◆ **Reading passage**:
☆ ☆ ☆ ☆ ☆ ☆ ☆

Synopsis:The Complete Tales & Poems of Edgar Allan Poe is the next edition in the Knickerbocker Classic series, featuring works from the famous gothic American writer. His works span from 1827 to his death in 1849. His often macabre and dark works included “The Raven,” “The Black Cat,” “The Tell-Tale Heart,” and “Annabelle Lee.” For Poe fans worldwide, this stunning gift edition has a full cloth binding, foil blocking on the spine, ribbon marker, and is packaged neatly in an elegant slipcase. The Complete Tales & Poems of Edgar Allan Poe contains every known Poe tale ever written, this deluxe edition boasts the entire Poe catalogue.

Edgar Allan Poe holds multiple distinctions as a writer. First, he invented the detective story. Second, he was a superb poet and short-story writer. Lastly, he was the author of some of the most terrifyingly uncomfortable tales ever penned. This isn’t a bad record for someone who wrote of his writing before his premature death at the age of forty, ‘I have no reason to be ashamed’.

 This volume contains all the poetry and fiction, making it a great starting point for the reader to enjoy the sheer variety of Poe’s short and long works, and for the writer keen to study in depth the skills required to construct compelling horror, mystery and (occasionally) fantasy fiction.

☆ ☆ ☆ ☆ ☆ ☆ ☆

◆ **The data**:
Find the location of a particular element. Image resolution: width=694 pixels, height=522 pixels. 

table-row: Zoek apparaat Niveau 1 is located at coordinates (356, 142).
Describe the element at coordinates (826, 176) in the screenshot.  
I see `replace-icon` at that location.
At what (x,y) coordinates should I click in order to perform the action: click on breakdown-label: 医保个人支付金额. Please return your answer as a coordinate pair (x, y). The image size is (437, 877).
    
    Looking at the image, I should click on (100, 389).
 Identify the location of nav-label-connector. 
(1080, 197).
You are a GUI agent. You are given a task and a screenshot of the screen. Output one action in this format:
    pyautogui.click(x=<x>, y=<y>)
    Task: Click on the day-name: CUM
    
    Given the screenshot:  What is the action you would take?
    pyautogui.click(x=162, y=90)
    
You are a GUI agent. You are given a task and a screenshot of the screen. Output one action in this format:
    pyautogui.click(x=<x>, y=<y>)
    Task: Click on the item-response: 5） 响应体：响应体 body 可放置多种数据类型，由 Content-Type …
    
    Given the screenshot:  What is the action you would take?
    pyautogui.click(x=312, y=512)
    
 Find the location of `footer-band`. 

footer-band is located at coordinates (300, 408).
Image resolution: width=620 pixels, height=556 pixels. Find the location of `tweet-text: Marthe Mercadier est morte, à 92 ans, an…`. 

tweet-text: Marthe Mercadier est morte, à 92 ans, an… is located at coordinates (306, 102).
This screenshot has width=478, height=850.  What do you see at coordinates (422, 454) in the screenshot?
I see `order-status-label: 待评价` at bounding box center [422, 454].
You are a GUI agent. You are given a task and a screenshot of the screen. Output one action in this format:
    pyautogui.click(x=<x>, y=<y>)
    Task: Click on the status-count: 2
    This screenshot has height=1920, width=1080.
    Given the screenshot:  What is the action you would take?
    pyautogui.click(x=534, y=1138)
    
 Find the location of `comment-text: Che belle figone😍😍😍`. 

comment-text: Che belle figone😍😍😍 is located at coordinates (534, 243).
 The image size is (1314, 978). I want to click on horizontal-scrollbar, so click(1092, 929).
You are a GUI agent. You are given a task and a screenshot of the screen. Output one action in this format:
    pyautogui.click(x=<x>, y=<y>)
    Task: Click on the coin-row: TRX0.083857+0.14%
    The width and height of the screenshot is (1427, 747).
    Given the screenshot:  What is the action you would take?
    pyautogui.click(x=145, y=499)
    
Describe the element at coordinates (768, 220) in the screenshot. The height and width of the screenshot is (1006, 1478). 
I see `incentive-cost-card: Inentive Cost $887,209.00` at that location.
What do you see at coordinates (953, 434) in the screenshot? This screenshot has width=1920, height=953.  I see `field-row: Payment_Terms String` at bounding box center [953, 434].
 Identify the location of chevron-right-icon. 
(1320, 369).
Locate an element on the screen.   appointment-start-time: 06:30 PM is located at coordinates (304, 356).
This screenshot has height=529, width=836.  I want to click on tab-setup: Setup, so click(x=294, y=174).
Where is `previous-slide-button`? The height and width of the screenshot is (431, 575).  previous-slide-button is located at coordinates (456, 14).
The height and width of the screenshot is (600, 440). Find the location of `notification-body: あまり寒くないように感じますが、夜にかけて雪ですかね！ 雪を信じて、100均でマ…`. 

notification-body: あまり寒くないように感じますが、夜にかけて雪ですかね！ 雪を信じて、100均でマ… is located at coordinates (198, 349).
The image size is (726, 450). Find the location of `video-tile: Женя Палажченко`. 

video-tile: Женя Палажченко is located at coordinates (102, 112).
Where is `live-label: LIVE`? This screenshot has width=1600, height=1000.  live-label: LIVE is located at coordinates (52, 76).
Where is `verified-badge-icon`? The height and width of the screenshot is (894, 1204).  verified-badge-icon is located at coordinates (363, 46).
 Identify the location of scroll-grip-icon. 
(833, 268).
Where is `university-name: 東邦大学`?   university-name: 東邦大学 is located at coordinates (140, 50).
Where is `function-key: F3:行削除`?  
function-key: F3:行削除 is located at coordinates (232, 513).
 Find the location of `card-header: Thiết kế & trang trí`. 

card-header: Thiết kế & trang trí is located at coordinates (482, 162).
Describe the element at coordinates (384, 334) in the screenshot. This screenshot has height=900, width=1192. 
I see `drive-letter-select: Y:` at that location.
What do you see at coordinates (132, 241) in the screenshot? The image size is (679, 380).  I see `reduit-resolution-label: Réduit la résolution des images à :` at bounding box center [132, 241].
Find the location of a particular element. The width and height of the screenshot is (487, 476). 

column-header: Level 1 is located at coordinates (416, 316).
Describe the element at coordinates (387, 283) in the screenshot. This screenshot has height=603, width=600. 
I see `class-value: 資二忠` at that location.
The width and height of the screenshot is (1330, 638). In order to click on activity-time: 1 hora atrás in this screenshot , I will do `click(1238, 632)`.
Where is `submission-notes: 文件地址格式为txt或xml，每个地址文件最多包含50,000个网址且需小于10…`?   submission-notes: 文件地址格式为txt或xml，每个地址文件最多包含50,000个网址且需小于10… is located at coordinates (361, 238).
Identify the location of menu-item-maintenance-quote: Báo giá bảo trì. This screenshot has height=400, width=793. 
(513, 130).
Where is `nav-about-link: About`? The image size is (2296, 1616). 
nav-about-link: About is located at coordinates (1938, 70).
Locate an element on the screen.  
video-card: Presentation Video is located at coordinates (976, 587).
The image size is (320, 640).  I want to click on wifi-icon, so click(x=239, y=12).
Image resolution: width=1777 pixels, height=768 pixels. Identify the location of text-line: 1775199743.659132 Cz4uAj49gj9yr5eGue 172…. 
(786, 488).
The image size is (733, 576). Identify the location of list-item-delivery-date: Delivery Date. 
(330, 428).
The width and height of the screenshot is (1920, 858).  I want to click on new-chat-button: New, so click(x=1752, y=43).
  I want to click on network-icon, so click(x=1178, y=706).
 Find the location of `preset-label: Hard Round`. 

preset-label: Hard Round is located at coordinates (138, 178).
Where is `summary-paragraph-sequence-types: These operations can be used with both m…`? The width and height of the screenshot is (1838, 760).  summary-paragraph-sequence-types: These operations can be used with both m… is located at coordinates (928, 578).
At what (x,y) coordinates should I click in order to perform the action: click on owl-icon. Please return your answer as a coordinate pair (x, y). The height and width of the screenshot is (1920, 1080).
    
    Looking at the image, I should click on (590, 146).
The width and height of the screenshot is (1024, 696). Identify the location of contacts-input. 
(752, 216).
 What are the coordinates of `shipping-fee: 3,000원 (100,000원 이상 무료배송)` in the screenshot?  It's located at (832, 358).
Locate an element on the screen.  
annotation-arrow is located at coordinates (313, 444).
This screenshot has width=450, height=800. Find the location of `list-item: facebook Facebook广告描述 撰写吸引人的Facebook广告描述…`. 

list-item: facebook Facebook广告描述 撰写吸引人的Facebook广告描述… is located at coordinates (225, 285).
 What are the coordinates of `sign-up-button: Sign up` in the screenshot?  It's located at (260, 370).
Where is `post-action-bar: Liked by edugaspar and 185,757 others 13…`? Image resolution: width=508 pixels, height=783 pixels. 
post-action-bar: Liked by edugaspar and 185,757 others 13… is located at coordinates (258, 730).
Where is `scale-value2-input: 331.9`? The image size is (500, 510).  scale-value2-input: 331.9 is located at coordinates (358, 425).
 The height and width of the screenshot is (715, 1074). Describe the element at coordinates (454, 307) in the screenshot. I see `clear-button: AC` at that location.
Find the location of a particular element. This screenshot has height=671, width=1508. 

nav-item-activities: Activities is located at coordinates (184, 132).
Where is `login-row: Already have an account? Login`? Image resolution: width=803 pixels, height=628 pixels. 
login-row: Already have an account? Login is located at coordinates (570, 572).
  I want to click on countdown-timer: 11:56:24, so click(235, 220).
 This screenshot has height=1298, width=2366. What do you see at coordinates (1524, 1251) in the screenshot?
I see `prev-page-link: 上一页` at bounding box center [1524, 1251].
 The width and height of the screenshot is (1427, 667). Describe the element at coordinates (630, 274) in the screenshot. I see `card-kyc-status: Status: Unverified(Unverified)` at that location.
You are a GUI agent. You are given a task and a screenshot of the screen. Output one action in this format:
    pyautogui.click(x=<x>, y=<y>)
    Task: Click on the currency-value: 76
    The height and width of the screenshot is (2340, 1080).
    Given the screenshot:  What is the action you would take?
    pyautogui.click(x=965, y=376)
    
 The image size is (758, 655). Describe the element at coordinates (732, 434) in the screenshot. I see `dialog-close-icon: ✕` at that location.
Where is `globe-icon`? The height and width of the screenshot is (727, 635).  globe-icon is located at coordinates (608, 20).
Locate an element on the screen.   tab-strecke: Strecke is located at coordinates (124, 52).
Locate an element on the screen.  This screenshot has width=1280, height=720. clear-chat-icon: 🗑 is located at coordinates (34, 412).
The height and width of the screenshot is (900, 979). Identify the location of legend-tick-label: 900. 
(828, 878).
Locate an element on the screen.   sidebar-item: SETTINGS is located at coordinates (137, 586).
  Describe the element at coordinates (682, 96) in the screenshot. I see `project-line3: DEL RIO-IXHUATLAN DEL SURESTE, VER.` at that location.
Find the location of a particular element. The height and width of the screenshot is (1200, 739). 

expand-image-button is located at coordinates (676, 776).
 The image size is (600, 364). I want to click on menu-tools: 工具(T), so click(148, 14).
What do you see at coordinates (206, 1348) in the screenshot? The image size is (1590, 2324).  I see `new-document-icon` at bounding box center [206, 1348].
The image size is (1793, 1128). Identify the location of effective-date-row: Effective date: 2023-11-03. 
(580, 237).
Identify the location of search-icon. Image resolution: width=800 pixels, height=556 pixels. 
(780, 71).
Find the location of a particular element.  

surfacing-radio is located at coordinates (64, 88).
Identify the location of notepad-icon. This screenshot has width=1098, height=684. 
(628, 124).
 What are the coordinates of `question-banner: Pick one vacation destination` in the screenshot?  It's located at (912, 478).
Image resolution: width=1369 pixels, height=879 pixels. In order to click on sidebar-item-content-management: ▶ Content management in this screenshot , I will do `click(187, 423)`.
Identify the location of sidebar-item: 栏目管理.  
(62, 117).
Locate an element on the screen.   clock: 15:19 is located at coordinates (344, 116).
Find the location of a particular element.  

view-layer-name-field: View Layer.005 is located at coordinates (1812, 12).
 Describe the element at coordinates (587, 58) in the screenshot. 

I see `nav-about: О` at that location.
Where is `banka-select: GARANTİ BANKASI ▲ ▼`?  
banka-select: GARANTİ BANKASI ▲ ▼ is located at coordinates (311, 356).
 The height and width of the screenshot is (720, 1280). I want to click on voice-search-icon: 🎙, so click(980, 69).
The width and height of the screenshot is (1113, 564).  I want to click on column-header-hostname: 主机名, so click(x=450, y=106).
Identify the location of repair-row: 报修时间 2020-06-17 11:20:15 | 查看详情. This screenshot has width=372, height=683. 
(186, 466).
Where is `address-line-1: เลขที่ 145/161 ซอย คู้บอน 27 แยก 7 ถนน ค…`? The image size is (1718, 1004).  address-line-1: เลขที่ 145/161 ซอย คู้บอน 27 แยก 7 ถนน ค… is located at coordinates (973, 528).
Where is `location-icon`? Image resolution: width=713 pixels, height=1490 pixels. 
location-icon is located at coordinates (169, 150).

☆ ☆ ☆ ☆ ☆ ☆ ☆

◆ **Requirement A**: Based on the Poe book description, decide whether each statement agrees with it: (i) Poe's works span from 1827 to 1849. (ii) The edition has a leather binding. (iii) Poe died at the age of fifty.
◆ **Requirement B**: Duplicate the part of the Poe book description from "Synopsis:The Complete Tales" to "entire Poe catalogue.".

◆ **Expected output A**:
(i) Yes: "His works span from 1827 to his death in 1849."
(ii) No: "has a full cloth binding"
(iii) No: "his premature death at the age of forty"

◆ **Expected output B**:
Synopsis:The Complete Tales & Poems of Edgar Allan Poe is the next edition in the Knickerbocker Classic series, featuring works from the famous gothic American writer. His works span from 1827 to his death in 1849. His often macabre and dark works included “The Raven,” “The Black Cat,” “The Tell-Tale Heart,” and “Annabelle Lee.” For Poe fans worldwide, this stunning gift edition has a full cloth binding, foil blocking on the spine, ribbon marker, and is packaged neatly in an elegant slipcase. The Complete Tales & Poems of Edgar Allan Poe contains every known Poe tale ever written, this deluxe edition boasts the entire Poe catalogue.